[SET PROBLEM]:
Please update the listing below, replacing "divider line" with "separator line" and leaving everything else unchanged.

[EXTRACTED RECORDS]:

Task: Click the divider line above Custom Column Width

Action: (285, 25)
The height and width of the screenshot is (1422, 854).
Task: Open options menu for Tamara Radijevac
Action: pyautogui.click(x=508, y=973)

[EXPECTED ANSWER]:
Task: Click the separator line above Custom Column Width

Action: (285, 25)
The height and width of the screenshot is (1422, 854).
Task: Open options menu for Tamara Radijevac
Action: pyautogui.click(x=508, y=973)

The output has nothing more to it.